**DATASET EXTRACT**
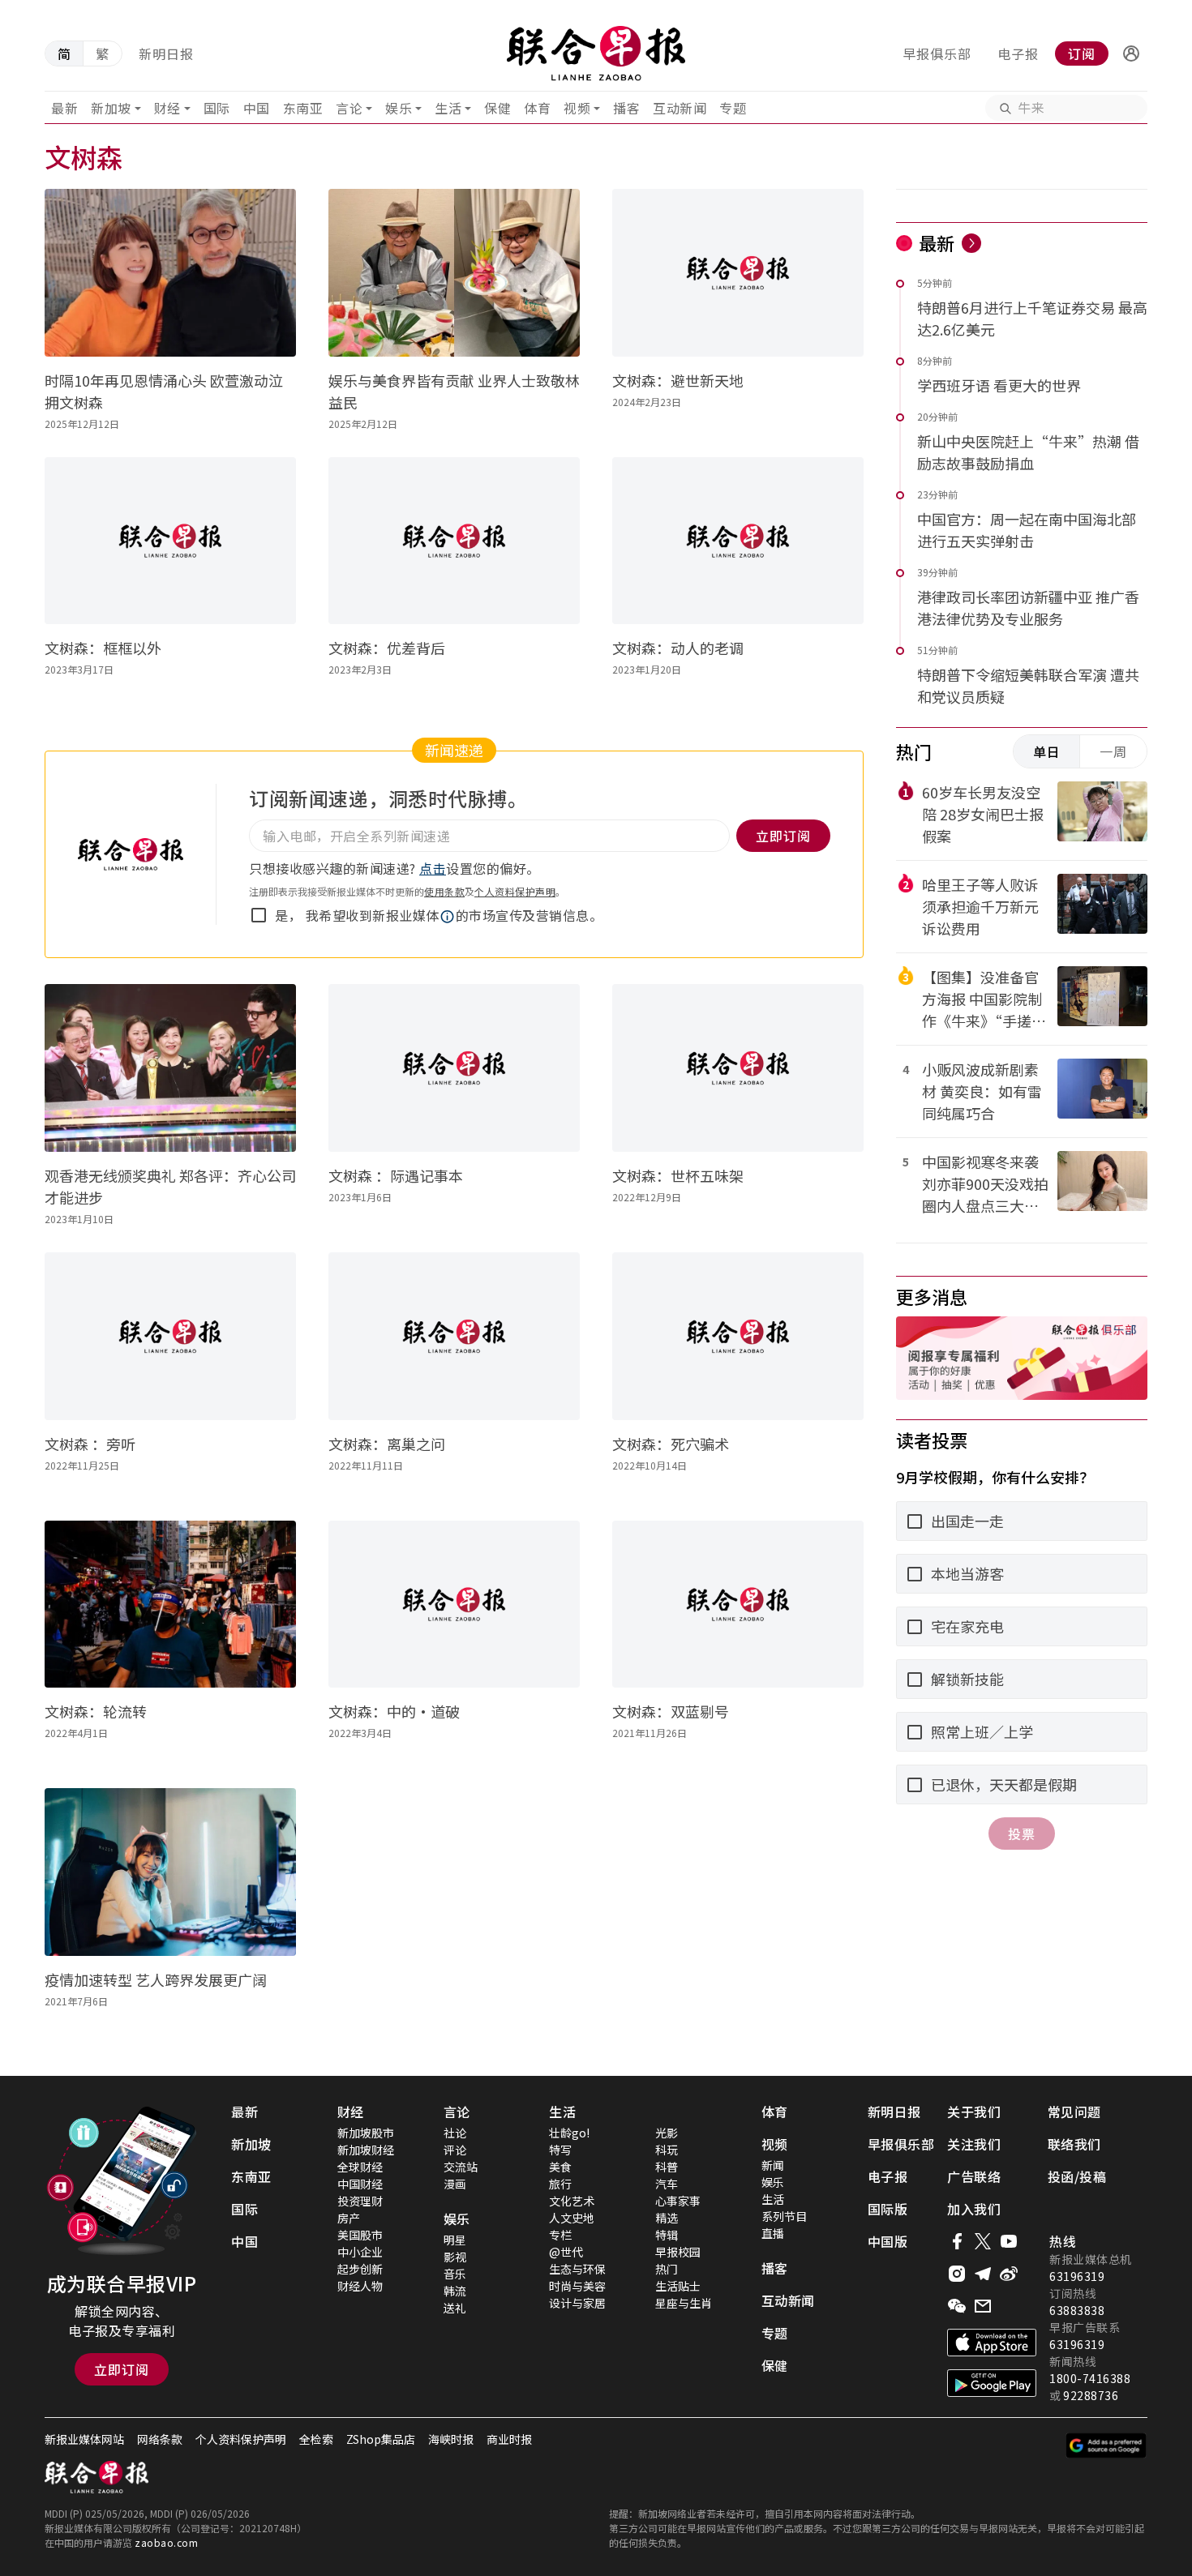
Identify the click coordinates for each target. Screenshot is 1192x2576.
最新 (64, 108)
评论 (455, 2150)
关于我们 (974, 2111)
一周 (1113, 751)
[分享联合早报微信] (957, 2306)
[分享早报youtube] (1008, 2241)
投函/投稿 (1077, 2176)
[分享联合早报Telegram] (983, 2273)
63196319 (1076, 2276)
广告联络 (974, 2176)
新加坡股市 (365, 2133)
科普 (666, 2167)
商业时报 (509, 2439)
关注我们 (974, 2144)
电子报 (1018, 53)
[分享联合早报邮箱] (983, 2306)
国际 (217, 108)
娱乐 (398, 108)
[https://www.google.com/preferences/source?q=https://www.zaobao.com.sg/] (1106, 2445)
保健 (497, 108)
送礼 (455, 2308)
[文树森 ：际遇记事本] (454, 1068)
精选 (666, 2218)
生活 (448, 108)
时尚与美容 (577, 2286)
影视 (455, 2257)
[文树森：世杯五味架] (738, 1068)
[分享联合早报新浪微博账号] (1008, 2273)
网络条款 (159, 2439)
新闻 (772, 2165)
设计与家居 (577, 2303)
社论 (455, 2133)
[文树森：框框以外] (170, 541)
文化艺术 (571, 2201)
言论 (349, 108)
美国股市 (360, 2235)
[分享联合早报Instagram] (957, 2273)
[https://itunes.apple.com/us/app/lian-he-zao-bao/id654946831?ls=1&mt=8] (991, 2342)
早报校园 (678, 2252)
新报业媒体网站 (84, 2439)
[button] (1131, 53)
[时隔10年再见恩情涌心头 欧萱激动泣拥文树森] (170, 273)
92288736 (1090, 2395)
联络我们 (1074, 2144)
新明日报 (166, 53)
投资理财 (360, 2201)
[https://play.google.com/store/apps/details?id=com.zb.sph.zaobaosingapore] (991, 2383)
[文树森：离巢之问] (454, 1336)
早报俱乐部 (937, 53)
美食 (560, 2167)
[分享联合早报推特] (983, 2241)
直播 (772, 2233)
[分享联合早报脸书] (957, 2241)
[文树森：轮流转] (170, 1604)
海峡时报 (451, 2439)
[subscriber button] (1131, 53)
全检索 (316, 2439)
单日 (1047, 751)
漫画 (455, 2184)
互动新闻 (679, 108)
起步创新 (360, 2269)
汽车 (666, 2184)
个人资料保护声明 (514, 891)
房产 (348, 2218)
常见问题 (1074, 2111)
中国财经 (360, 2184)
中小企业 (360, 2252)
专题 (732, 108)
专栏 (560, 2235)
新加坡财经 (365, 2150)
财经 (167, 108)
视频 (577, 108)
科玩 (666, 2150)
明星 (455, 2240)
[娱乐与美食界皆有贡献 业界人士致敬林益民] (454, 273)
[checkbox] (258, 915)
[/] (595, 53)
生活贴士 (678, 2286)
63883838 (1076, 2310)
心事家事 (678, 2201)
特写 (560, 2150)
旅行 (560, 2184)
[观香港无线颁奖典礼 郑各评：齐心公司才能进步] (170, 1068)
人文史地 (571, 2218)
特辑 (666, 2235)
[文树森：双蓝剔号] (738, 1604)
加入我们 (974, 2209)
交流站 (461, 2167)
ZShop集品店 (380, 2439)
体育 (537, 108)
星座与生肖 (683, 2303)
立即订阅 (121, 2369)
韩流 (455, 2291)
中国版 (888, 2241)
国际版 (888, 2209)
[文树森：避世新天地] (738, 273)
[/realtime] (971, 243)
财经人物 (360, 2286)
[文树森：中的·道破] (454, 1604)
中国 (256, 108)
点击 (432, 868)
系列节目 (784, 2216)
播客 (626, 108)
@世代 (566, 2252)
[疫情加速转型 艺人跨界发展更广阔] (170, 1872)
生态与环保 (577, 2269)
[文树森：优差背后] (454, 541)
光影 (666, 2133)
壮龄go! (569, 2133)
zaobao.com (166, 2542)
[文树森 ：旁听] (170, 1336)
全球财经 (360, 2167)
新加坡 (111, 108)
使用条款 (444, 891)
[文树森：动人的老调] (738, 541)
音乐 (455, 2274)
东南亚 (303, 108)
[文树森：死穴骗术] (738, 1336)
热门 (666, 2269)
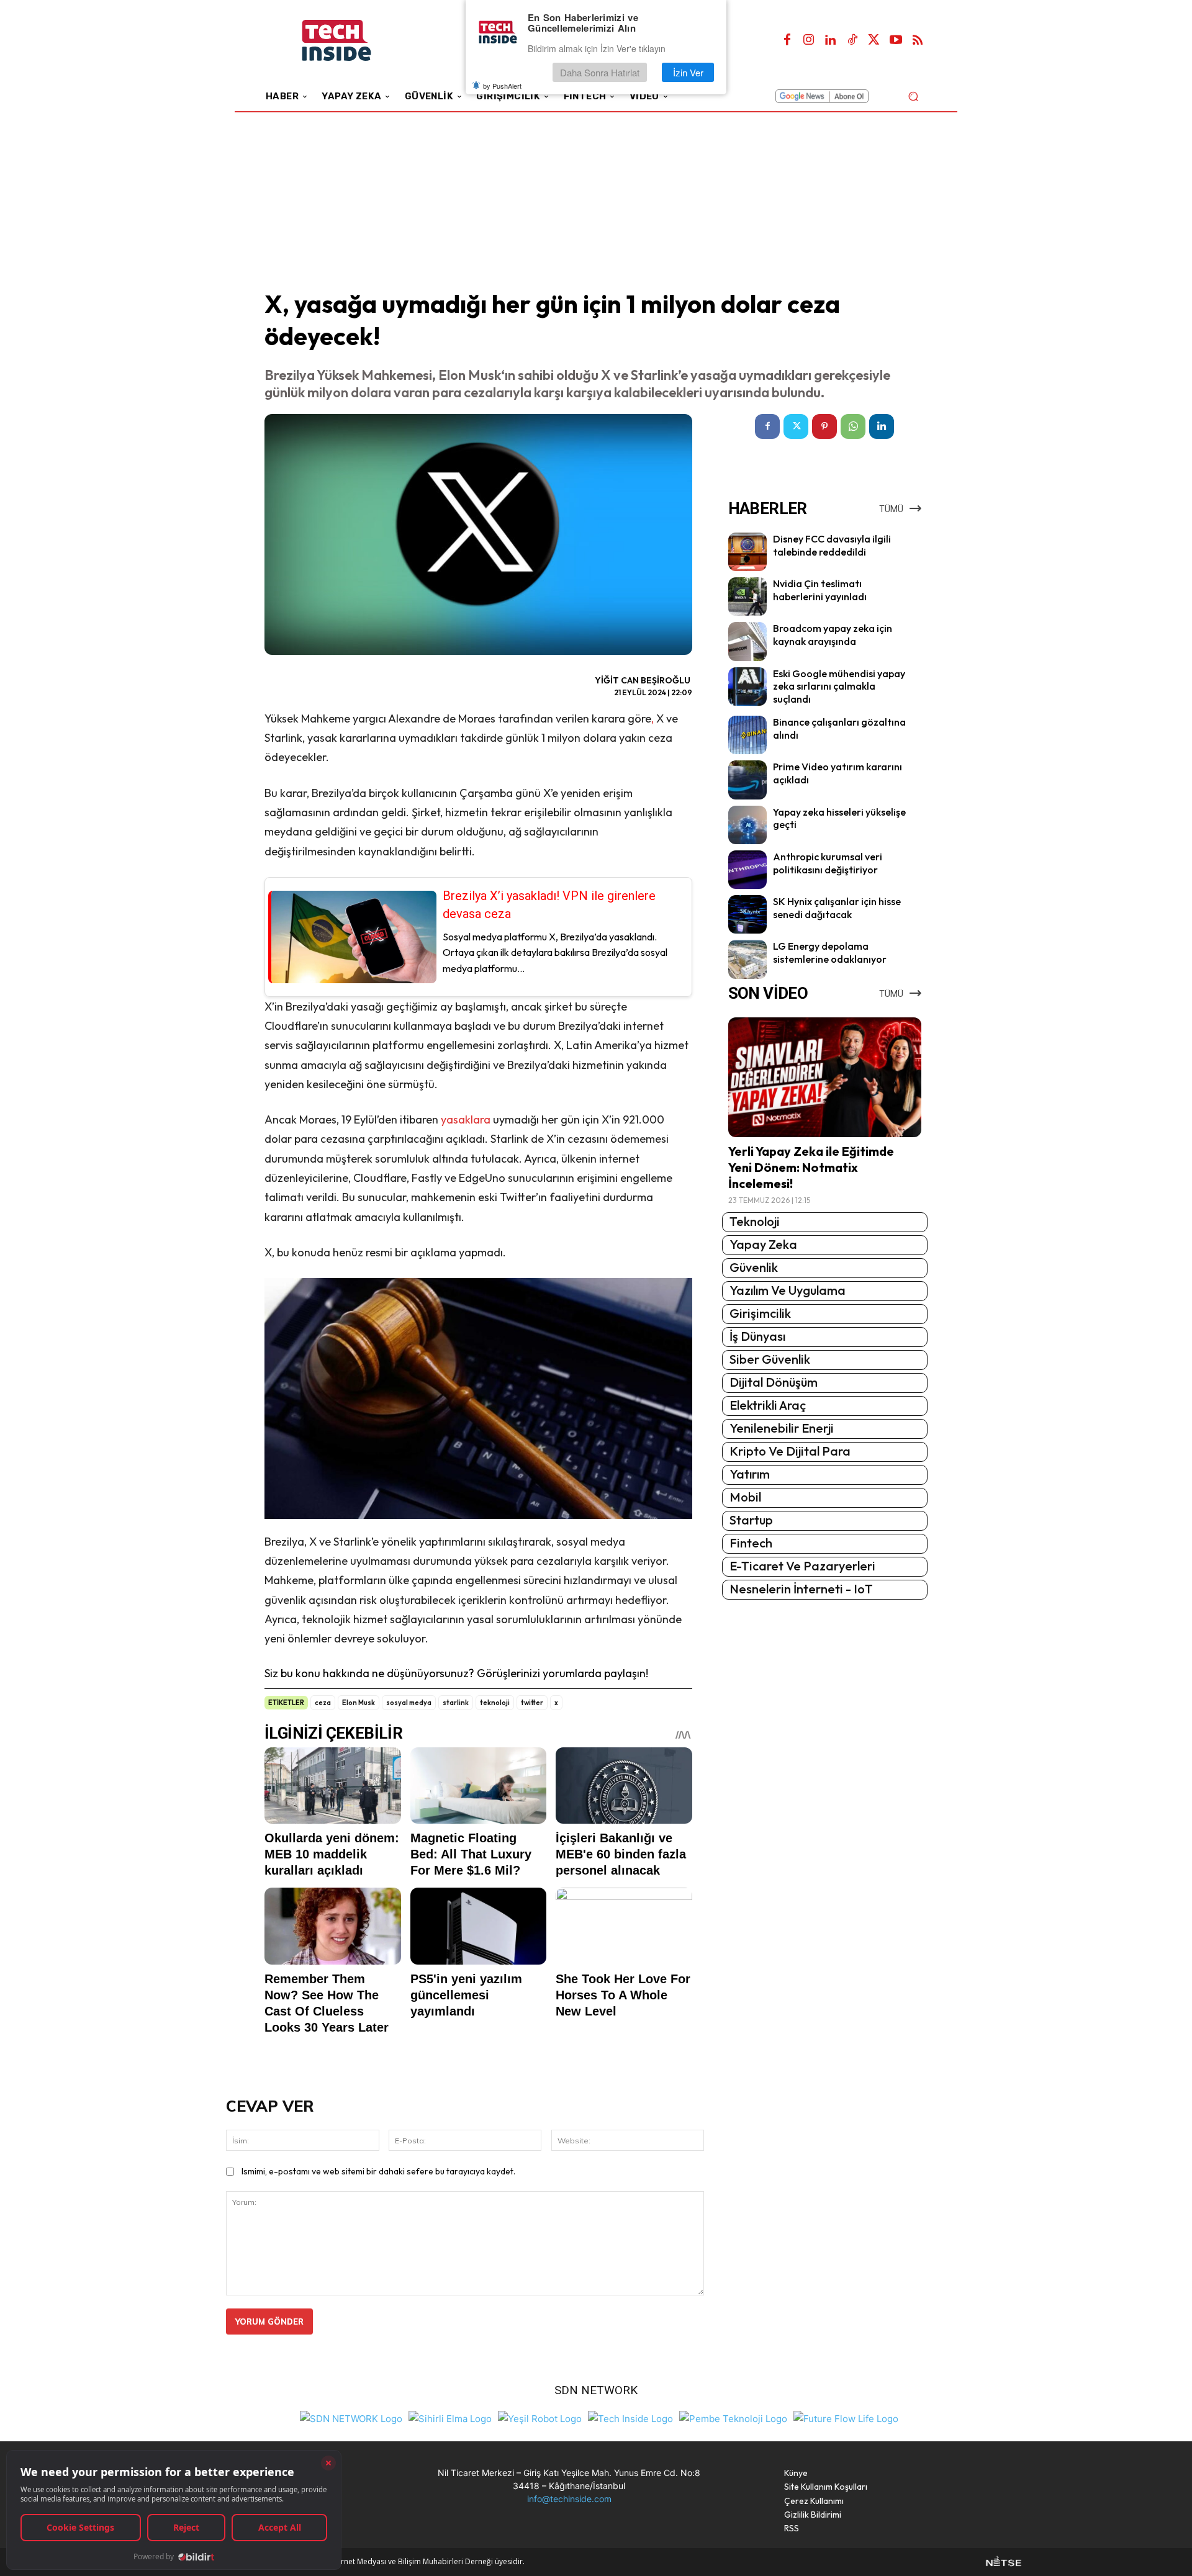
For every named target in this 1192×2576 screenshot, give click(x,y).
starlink (456, 1702)
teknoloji (495, 1702)
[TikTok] (852, 40)
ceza (323, 1702)
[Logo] (353, 40)
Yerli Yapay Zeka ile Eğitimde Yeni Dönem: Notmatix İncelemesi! (811, 1167)
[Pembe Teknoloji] (733, 2417)
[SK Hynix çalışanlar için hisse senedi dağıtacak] (747, 914)
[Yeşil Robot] (540, 2417)
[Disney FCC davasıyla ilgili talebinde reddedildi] (747, 552)
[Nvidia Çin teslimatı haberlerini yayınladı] (747, 596)
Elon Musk (358, 1702)
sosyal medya (408, 1702)
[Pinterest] (824, 426)
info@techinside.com (569, 2498)
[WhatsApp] (853, 426)
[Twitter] (874, 40)
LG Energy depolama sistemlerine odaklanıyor (830, 952)
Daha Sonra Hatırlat (599, 72)
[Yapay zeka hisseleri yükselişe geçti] (747, 825)
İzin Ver (688, 72)
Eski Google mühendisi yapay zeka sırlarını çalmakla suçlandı (839, 686)
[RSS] (918, 40)
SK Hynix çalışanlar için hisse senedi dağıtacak (837, 908)
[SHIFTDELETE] (351, 2417)
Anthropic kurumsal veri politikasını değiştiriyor (827, 863)
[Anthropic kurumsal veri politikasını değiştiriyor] (747, 869)
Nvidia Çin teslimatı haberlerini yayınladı (820, 590)
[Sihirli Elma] (450, 2417)
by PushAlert (502, 86)
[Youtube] (896, 40)
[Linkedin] (831, 40)
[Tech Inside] (630, 2417)
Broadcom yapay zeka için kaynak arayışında (832, 634)
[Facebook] (787, 40)
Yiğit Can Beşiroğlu (642, 680)
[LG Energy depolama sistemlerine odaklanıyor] (747, 959)
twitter (532, 1702)
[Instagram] (809, 40)
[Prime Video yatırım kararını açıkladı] (747, 779)
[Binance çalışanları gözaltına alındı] (747, 735)
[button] (913, 95)
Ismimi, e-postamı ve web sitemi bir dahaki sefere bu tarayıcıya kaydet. (378, 2171)
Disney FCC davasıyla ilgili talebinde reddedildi (832, 545)
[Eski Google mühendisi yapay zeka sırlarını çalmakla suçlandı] (747, 686)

**EXERCISE INSTRUCTIONS**
Among the records, find each line where the word "dağıtacak" occurs, and copy it.

**RESPONSE**
[SK Hynix çalışanlar için hisse senedi dağıtacak] (747, 914)
SK Hynix çalışanlar için hisse senedi dağıtacak (837, 908)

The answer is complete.